Meyer, whose story was first reported in the Victorville Daily Press, applied to become a naturalized citizen and continued with her life[emphasis added mine]: raising her children and attending two local colleges to earn degrees toward her goal of working in the justice system as a forensic nurse.

However, because she was not a citizen, Meyer faced a felony charge of illegally voting in the 2004 election. In April 2006, she pleaded guilty to a misdemeanor charge of fraudulent voting and was placed on probation, fined and ordered to pay restitution.

What Meyer didn’t realize is that fraudulently voting is a deportable offense. On June 18 [emphasis added mine], Meyer said, immigration officials showed up at her home and told her to appear at their San Bernardino office. Her husband drove her to the office on Tuesday, “and they handcuffed me,” Meyer said. “They put me in jail and they frisked me and processed me.”

“I said ‘You’re doing this because I voted?”‘

They arrested and punished her because she illegally voted under California law yet that was also a federal election. It is highly unlikely an immigration judge will void her legal residency and order her deportation to Canada, a country she has only visited, and they will never deport her to Cuba. I am not surprised by AP’s gripping rendition of her story.

The timing of Zoila Meyer’s arrest by immigration officers strikes me as odd, June 18, just as Senator Majority Lead Reid again introduced immigration “reform.” And the AP apparently failed to discover how a non-citizen managed to register to vote in California.

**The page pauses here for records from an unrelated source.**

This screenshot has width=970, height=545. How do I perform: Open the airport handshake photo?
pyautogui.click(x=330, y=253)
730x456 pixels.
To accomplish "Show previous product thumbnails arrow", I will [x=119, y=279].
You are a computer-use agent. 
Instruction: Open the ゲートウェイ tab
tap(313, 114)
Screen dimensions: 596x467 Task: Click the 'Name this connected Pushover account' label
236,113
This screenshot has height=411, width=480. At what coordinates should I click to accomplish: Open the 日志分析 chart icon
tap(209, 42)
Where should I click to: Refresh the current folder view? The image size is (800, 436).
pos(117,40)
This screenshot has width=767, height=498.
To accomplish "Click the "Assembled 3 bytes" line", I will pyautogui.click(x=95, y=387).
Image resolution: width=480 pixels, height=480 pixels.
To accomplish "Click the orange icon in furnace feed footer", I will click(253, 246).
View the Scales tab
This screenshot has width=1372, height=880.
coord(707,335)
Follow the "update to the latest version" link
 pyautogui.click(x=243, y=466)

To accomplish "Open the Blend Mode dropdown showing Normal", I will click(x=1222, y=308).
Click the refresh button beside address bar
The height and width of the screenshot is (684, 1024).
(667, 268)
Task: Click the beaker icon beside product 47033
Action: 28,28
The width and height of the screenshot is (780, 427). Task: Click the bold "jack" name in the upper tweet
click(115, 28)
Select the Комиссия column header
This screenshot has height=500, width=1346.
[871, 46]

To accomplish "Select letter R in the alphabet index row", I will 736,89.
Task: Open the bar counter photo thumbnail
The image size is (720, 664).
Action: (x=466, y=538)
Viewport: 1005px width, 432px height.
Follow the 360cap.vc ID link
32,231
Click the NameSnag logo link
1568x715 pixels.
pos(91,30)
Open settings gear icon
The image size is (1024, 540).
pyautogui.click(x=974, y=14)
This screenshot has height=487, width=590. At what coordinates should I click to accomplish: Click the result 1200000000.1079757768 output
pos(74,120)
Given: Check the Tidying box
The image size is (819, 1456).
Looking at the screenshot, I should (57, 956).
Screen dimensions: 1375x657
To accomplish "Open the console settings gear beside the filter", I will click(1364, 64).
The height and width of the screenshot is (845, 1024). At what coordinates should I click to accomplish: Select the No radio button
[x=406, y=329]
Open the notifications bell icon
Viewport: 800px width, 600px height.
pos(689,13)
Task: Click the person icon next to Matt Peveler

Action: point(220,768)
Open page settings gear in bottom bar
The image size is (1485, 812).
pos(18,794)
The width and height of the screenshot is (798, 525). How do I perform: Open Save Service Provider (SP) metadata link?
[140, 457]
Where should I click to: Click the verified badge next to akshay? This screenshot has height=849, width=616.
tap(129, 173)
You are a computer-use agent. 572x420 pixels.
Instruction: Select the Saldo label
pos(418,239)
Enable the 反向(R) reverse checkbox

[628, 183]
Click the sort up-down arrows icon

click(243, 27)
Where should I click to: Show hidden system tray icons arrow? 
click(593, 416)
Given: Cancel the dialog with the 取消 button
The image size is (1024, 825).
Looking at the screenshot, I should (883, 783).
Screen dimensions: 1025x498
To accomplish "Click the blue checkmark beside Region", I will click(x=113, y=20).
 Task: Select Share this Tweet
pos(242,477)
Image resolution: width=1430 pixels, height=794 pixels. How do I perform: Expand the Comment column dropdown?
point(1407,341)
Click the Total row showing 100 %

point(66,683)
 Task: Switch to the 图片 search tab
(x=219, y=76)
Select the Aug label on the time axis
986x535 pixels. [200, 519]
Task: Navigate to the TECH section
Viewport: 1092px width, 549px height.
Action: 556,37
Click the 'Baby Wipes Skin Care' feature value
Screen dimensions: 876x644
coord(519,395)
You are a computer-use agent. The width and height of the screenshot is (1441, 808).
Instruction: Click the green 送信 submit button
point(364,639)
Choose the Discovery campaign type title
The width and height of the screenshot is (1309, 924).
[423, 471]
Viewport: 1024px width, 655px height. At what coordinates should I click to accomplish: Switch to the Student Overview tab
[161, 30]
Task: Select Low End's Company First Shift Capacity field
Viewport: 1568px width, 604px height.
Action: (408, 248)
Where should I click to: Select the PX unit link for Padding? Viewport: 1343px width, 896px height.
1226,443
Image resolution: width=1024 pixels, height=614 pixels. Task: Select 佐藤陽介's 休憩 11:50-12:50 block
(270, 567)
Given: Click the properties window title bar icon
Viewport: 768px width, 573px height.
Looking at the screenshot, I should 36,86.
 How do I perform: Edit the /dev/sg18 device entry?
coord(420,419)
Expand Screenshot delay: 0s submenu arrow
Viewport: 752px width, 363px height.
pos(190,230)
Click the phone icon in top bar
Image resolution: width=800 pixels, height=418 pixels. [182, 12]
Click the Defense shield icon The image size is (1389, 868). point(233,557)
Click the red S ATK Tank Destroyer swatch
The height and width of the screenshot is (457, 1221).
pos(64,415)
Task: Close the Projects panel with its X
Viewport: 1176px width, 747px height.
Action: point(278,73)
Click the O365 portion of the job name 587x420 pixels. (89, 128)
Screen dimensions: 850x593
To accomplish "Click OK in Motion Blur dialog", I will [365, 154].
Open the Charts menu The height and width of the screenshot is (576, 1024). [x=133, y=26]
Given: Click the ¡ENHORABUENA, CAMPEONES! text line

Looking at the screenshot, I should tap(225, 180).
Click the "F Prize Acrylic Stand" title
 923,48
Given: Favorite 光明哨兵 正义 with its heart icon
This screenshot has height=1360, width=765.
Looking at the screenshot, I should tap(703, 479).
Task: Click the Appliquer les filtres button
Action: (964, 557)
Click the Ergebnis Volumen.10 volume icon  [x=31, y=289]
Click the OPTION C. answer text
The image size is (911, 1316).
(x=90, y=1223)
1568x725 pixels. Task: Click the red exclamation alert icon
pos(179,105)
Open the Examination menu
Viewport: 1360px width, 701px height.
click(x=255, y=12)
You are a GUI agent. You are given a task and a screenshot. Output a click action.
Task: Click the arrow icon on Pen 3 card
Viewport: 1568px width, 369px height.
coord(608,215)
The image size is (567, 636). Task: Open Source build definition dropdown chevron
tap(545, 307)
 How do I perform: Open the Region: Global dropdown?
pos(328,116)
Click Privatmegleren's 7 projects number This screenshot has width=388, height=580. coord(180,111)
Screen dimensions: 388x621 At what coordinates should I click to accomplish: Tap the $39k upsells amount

While California law requires a person to show legal status to obtain a driver’s license or identification card, citizenship is not required and either can be shown when you register to vote there:

…after January 1, 2006 is now required to include on their voter registration affidavit their California driver’s license number, if they have a current and valid driver’s license, or their California identification card number, if they have one, or, if they have neither a driver’s license nor a California ID, the last four digits of their Social Security number, if they have a Social Security card. If a person does not possess a driver’s license, state-issued identification card or a Social Security card, he or she will still become a registered voter. But, if they do have this information, they must provide it. Any person voting for the first time who registers by mail who does not provide this information will be asked to show a form of identification when he or she goes to the polls, or to provide a copy of that identification with his or her absentee ballot. There are 30 forms of identification that can be used for this purpose under HAVA, including a government issued check or a utility bill that includes the person’s name and address.

There is one more requirement:

Question: How can a person prove his or her citizenship? Answer: California Elections Code Section 2111 states, “A person may prove he or she is a citizen by his or her certification under penalty of perjury on the affidavit of registration (for voter registration purposes only).”

In other words, if you not a citizen and even if you do not have state ID or a Social Security card, you can still register to vote in California by just showing a utility bill and lying. That is good news for all those illegals in California who will not be eligible for a Z-visa: they will still be able to vote in the United States. And for all those eligible, a lie and that Social Security card you get after you are legalized if the immigration bill before the Senate becomes law will surfice. No one is going to deport you for voting, just because you defied the laws of the United States.